Clone the repository

git clone https://github.com/dimmg/flusk.git

Build and run docker images

make dcompose-start

Run application

  • Development

    SSH into the running api container and start the development server

    docker exec -it flusk_api_1 bash
    python run.py
    

    By having a running server, execute

    docker inspect flusk_nginx_1
    

    where IPAddress it is the address of the running application.

  • Production

    Change docker-compose.yml file as follows:

    command:
        gunicorn -w 1 -b 0.0.0.0:5000 run:wsgi
        # tail -f /dev/null
    

    Rebuild the images via

    make dcompose-restart
    

    After rebuilding, the gunicorn wsgi server is running in background.

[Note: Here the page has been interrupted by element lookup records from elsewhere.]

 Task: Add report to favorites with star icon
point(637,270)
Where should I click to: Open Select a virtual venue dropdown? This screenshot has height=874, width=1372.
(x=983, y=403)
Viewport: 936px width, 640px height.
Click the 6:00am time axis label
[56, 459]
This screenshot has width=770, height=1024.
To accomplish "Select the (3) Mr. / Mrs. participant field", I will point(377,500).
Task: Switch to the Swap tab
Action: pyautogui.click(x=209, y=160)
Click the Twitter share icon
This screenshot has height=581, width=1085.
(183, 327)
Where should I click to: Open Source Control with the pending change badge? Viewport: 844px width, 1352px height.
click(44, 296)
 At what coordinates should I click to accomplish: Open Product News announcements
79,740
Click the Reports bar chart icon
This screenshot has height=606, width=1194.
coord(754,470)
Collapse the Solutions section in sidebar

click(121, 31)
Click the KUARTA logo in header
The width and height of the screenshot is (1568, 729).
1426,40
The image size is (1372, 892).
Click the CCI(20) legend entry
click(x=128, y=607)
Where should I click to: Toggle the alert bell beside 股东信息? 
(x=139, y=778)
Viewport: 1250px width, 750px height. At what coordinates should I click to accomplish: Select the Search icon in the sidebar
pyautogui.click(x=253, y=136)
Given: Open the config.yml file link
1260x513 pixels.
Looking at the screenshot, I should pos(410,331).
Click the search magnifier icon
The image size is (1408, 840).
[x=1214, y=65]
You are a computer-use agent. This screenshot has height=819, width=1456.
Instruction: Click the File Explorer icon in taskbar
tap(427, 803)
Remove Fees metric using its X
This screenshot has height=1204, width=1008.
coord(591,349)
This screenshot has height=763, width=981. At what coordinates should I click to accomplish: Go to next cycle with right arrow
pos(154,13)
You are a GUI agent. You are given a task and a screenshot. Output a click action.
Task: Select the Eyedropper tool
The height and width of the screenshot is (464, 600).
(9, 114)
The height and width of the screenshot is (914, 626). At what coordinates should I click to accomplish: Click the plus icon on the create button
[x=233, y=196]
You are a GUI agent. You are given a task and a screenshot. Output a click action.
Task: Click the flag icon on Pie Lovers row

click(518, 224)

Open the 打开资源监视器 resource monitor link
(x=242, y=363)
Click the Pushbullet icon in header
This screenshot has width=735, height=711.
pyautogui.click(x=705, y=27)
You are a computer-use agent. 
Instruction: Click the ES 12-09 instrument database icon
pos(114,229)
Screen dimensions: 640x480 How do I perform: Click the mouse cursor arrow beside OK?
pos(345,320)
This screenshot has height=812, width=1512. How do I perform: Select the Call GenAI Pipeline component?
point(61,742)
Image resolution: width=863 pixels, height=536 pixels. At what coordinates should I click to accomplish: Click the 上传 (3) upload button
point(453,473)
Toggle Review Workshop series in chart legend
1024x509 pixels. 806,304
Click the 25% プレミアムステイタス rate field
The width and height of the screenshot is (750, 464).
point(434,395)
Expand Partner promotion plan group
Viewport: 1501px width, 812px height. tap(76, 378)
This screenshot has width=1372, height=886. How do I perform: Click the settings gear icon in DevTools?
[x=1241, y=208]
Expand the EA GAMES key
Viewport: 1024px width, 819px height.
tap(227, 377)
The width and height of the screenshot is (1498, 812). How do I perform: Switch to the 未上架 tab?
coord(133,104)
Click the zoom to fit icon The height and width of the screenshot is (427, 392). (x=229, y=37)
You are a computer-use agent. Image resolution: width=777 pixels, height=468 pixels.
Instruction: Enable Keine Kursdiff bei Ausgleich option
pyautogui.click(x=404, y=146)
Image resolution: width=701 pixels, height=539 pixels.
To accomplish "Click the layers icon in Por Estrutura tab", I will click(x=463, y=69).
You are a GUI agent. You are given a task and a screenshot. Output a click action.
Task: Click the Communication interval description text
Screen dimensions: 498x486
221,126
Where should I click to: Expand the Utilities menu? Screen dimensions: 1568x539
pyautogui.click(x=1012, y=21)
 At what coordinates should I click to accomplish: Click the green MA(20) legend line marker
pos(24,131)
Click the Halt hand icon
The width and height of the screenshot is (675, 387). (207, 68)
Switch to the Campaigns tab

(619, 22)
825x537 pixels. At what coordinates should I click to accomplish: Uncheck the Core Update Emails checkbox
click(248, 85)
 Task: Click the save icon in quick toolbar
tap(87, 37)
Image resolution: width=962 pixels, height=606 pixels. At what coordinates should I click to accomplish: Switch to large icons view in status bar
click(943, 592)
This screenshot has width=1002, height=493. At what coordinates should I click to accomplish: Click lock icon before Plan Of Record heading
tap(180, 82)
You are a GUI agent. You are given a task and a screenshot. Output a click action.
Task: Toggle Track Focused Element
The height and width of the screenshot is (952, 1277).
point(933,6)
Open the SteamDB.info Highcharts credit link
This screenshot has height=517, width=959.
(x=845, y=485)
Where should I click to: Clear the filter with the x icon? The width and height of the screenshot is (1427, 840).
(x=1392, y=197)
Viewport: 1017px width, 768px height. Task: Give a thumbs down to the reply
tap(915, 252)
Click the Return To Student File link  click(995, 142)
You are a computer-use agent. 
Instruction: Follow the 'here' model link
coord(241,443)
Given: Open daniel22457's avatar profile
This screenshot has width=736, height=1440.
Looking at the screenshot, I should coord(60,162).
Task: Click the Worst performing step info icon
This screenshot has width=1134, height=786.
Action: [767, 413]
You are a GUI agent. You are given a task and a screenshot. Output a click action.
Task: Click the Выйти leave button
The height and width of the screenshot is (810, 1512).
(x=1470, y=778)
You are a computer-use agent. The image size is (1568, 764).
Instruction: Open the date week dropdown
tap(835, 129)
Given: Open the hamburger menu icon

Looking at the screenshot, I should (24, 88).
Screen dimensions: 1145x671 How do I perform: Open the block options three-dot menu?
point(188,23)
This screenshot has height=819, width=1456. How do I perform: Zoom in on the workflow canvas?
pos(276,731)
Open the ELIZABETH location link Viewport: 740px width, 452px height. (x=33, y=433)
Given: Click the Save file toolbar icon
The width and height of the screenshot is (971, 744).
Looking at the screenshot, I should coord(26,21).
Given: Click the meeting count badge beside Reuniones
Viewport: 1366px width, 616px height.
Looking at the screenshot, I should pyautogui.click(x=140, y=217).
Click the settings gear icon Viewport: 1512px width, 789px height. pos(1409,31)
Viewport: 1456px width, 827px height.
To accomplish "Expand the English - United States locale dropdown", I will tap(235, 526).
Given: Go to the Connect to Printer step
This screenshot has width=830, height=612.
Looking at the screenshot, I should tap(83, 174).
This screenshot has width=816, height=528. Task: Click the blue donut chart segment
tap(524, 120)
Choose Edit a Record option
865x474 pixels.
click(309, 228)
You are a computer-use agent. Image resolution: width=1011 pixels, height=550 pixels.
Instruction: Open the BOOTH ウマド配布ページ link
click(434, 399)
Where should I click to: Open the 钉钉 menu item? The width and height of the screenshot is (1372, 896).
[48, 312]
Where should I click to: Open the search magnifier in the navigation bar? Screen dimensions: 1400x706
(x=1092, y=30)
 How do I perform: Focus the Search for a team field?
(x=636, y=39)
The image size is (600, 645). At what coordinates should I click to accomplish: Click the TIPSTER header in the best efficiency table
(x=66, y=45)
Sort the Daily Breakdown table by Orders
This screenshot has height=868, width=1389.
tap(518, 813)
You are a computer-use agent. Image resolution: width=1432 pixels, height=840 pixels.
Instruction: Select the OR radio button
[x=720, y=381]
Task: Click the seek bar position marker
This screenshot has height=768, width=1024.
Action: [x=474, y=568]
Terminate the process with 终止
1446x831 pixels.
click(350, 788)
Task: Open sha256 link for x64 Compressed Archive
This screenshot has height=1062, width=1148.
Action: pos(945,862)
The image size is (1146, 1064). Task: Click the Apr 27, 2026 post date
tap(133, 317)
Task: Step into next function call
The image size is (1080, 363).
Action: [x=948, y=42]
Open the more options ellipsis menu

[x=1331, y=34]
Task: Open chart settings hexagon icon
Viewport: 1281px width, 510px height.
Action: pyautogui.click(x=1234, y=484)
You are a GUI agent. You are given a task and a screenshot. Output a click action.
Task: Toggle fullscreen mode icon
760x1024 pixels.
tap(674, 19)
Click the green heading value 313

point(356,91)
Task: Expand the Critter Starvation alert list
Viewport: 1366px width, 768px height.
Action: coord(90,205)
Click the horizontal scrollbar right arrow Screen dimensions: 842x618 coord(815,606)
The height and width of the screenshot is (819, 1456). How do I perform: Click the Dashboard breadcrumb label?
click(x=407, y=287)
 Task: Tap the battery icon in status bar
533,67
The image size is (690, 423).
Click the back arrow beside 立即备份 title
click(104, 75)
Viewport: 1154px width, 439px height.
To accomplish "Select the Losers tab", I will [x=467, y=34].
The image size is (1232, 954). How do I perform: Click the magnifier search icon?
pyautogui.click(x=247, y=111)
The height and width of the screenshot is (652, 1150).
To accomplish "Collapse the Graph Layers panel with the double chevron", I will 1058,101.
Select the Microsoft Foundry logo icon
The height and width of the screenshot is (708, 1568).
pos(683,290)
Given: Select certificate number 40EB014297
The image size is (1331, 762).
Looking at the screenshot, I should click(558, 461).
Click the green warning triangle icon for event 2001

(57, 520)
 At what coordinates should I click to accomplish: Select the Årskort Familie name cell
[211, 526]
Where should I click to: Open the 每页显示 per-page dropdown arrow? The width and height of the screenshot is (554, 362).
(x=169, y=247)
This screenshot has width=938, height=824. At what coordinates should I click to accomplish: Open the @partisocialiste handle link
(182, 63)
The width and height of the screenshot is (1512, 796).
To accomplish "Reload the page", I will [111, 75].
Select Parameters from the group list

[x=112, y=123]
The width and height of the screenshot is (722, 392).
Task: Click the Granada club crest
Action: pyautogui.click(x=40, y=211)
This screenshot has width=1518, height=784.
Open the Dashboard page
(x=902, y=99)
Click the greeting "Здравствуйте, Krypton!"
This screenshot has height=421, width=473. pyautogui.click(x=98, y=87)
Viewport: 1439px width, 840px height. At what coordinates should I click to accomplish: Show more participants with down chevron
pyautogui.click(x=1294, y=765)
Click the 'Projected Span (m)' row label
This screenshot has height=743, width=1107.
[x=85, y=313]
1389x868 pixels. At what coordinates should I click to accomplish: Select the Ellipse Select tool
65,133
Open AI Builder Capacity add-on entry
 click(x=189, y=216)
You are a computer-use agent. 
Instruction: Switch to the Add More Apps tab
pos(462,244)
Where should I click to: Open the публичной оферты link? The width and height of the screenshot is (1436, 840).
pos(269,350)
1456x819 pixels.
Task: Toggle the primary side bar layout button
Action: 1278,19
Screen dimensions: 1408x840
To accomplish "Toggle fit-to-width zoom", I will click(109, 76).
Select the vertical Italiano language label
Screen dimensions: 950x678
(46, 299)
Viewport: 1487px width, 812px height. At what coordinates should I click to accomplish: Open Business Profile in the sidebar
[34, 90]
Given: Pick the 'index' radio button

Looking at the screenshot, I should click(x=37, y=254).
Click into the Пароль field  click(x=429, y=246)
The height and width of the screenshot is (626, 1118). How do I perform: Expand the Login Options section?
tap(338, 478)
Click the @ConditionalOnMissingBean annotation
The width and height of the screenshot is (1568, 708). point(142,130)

    To get the address of the running web server container run

    docker inspect flusk_nginx_1
    

Migrations

Migrations are done using the alembic migration tool.

Flow
  1. make changes to your models when needed
  2. create a migration
  3. check the migration script and modify it as needed
  4. apply the migration
Commands
  • create migration
make db-revision msg=<..message..>
  • apply the last migration
make db-upgrade
  • get the raw SQL for the last migration
make db-upgrade-sql

Note that these are the basic migration commands. To get the most from alembic, use the original $ alembic runner.